La Svezia di Graham Potter ha iniziato il suo cammino mondiale in Messico con una prestazione travolgente, schiantando la Tunisia per 5-1 e lanciando un segnale chiaro a tutte le concorrenti del Gruppo F. Solo pochi giorni prima del match, il tecnico inglese era apparso durante una sessione di allenamento indossando un cappello da cowboy, un gesto goliardico per stemperare la tensione in vista del ritiro in Texas. Quello che poteva sembrare l'atteggiamento di un uomo ormai all'ultima spiaggia, dopo i dolorosi esoneri subiti consecutivamente in Premier League, si è trasformato nel preludio di una prova di forza spaventosa. Sul campo dell'Estadio Monterrey, la compagine scandinava ha dimostrato di fare sul serio, mettendo in mostra un calcio offensivo e spietato che ha annichilito i rivali nordafricani.

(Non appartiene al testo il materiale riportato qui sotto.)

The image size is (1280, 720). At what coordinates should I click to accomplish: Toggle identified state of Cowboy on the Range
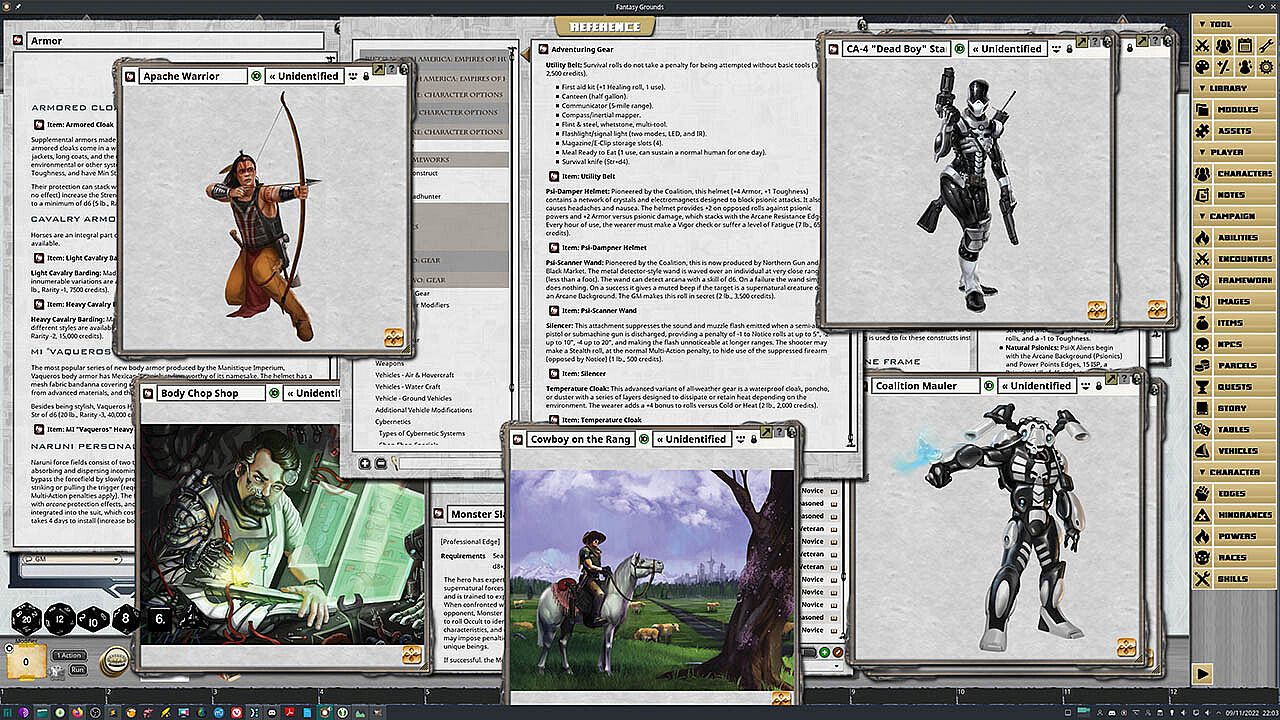pos(643,439)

Al termine della sfida, Potter ha espresso tutta la sua soddisfazione per un risultato che in pochi avrebbero pronosticato con tale scarto, considerando le recenti difficoltà della nazionale. "Non si può mai sapere come andranno le cose, questa è la verità," ha dichiarato l'allenatore britannico nel post-partita ai microfoni della stampa. "Eravamo ottimisti perché avevamo fiducia nel lavoro svolto durante la preparazione, ma finché non si scende in campo non si hanno mai certezze assolute; è proprio questa la bellezza dello sport. Siamo entusiasti della nostra prestazione di stasera, rappresenta un inizio fantastico per il nostro percorso nel torneo." La statistica più impressionante riguarda la prolificità offensiva: le cinque reti segnate in una sola gara mondiale superano le quattro totali realizzate dall'intera squadra durante tutta la fase a gironi delle qualificazioni, un dato che sottolinea la metamorfosi radicale impressa dal nuovo corso tecnico.

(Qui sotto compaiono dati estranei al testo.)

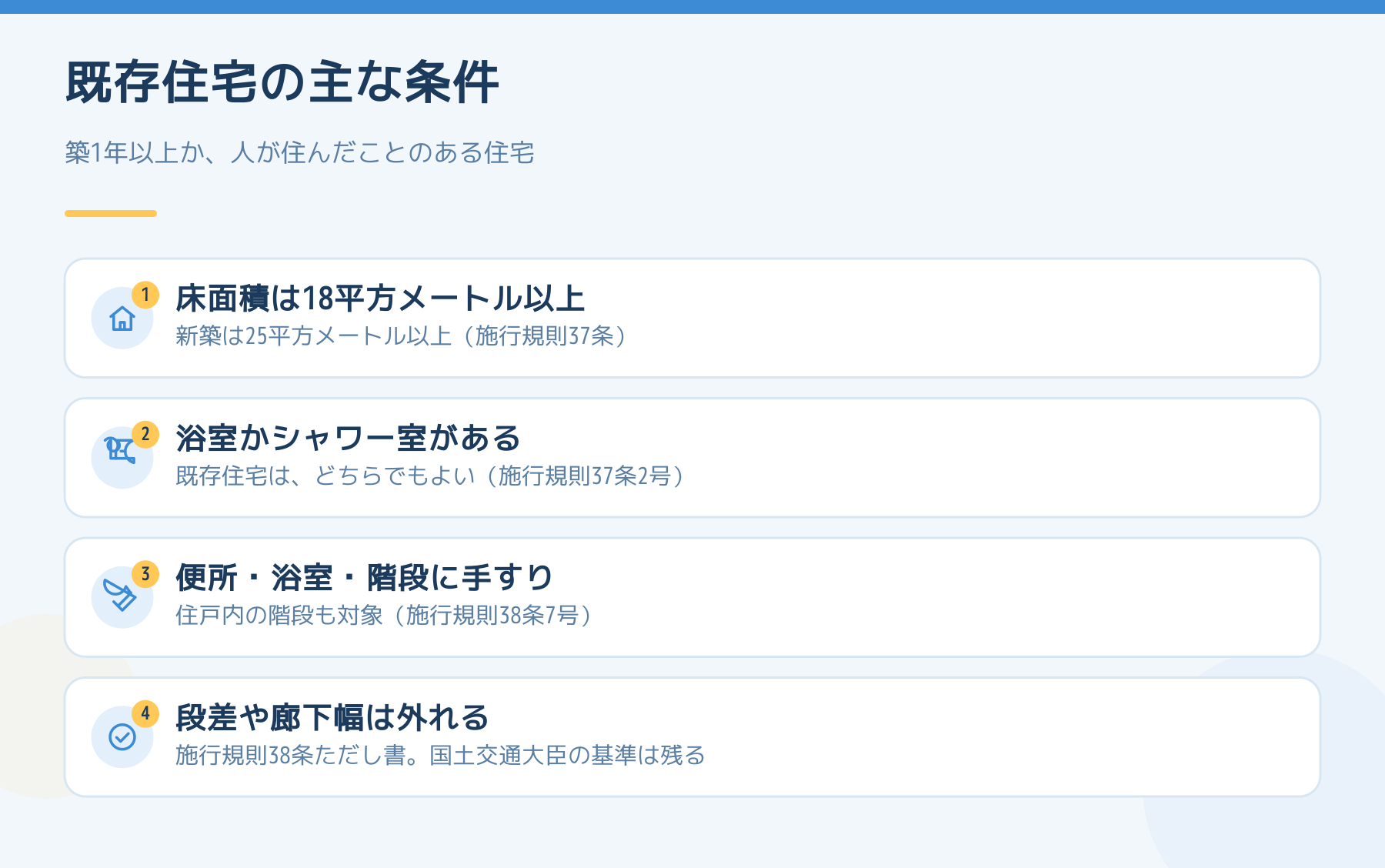Viewport: 1385px width, 868px height.
Task: Click the blue header strip at top
Action: pos(692,7)
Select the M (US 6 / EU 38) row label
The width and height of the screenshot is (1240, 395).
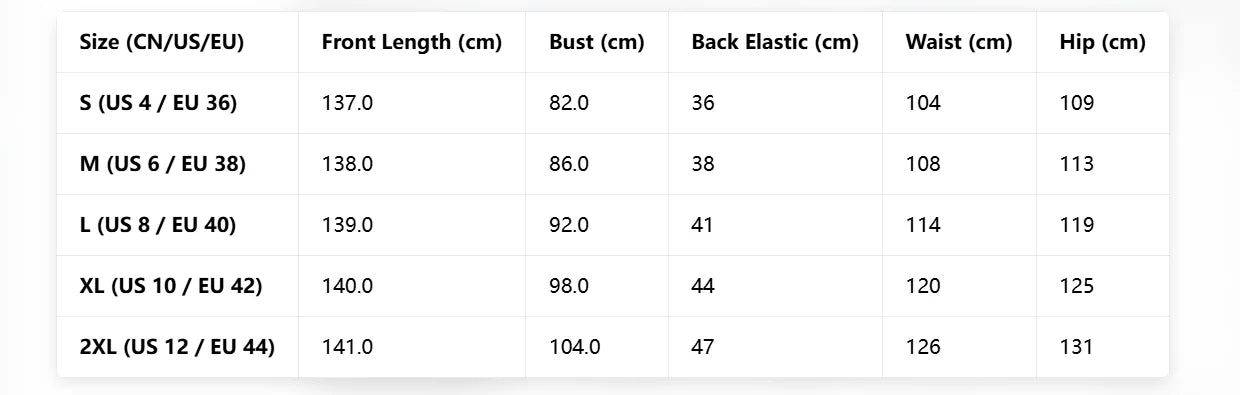click(x=163, y=164)
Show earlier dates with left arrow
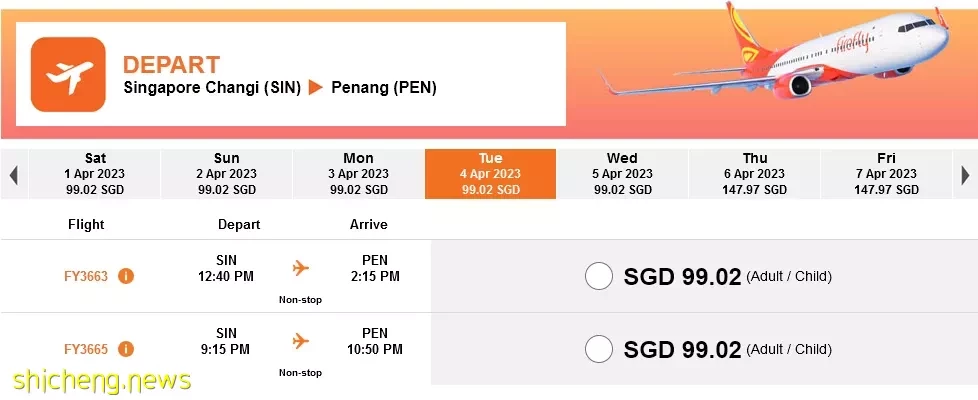The height and width of the screenshot is (400, 978). 14,175
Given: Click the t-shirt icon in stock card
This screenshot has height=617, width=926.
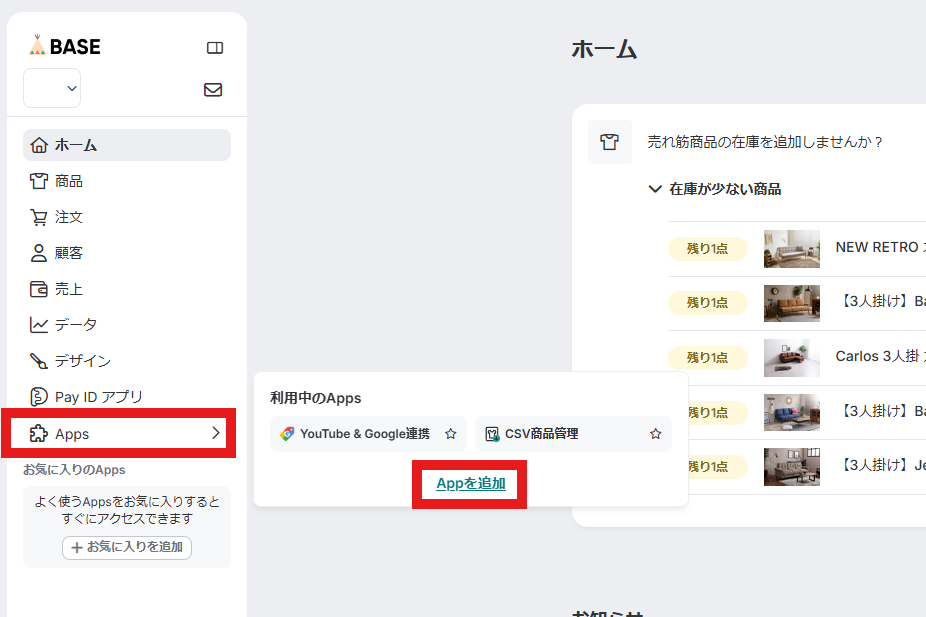Looking at the screenshot, I should (x=610, y=142).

Il percorso per arrivare a questo traguardo è stato tortuoso e ricco di ostacoli per la nazionale svedese, che ha rischiato seriamente di non partecipare alla rassegna iridata. Sotto la guida del predecessore Jon Dahl Tomasson, le speranze di una qualificazione diretta erano svanite dopo una serie di risultati deludenti che avevano relegato la squadra all'ultimo posto del proprio raggruppamento, dietro a Svizzera, Kosovo e Slovenia, senza ottenere nemmeno una vittoria in sei partite. Potter, subentrato ufficialmente a ottobre, non era riuscito inizialmente a invertire la rotta in un girone ormai compromesso, ma ha saputo sfruttare l'ancora di salvezza offerta dal ranking della Nations League. Grazie ai successi ottenuti negli spareggi contro Ucraina e Polonia, l'ex tecnico del Brighton ha riconquistato la fiducia dell'ambiente, dimostrando di poter gestire la pressione dei grandi palcoscenici internazionali nonostante lo scetticismo iniziale.
Questa vittoria rappresenta una vera e propria redenzione personale per Potter, la cui carriera sembrava aver imboccato una parabola discendente dopo l'addio forzato al West Ham lo scorso settembre. Con gli "Hammers", il tecnico di Solihull aveva ottenuto appena sei vittorie in ventitré partite di campionato, un rendimento deludente che faceva seguito alla fallimentare esperienza sulla panchina del Chelsea, dove l'incarico era apparso troppo gravoso per le sue spalle. In Inghilterra, Potter era apparso spesso teso e in difficoltà nel gestire il rapporto con i media e le aspettative di club di alto profilo. Tuttavia, il ritorno in Svezia sembra avergli restituito serenità: proprio in questo Paese aveva costruito il suo mito, portando l'Ostersunds FK dalla quarta divisione fino alla massima serie e alla conquista della coppa nazionale, e oggi quella stessa terra sembra avergli ridonato il tocco magico perduto.
Con le stelle Alexander Isak e Viktor Gyokeres in stato di grazia, la Svezia guarda ora con estremo ottimismo al prosieguo della competizione mondiale. La vittoria contro la Tunisia non garantisce solo tre punti fondamentali per la classifica, ma inietta una dose massiccia di autostima in un gruppo che sembra aver finalmente trovato la propria identità tattica sotto la guida di un allenatore rigenerato. Se Potter riuscirà a mantenere questo equilibrio tra solidità difensiva e cinismo sotto porta, la nazionale scandinava potrebbe candidarsi come la vera sorpresa del torneo in Messico. La strada verso la fase a eliminazione diretta appare ora in discesa, e il tecnico inglese ha finalmente l'opportunità di mettere a tacere definitivamente i critici che lo avevano frettolosamente etichettato come un allenatore non adatto ai massimi livelli del calcio mondiale.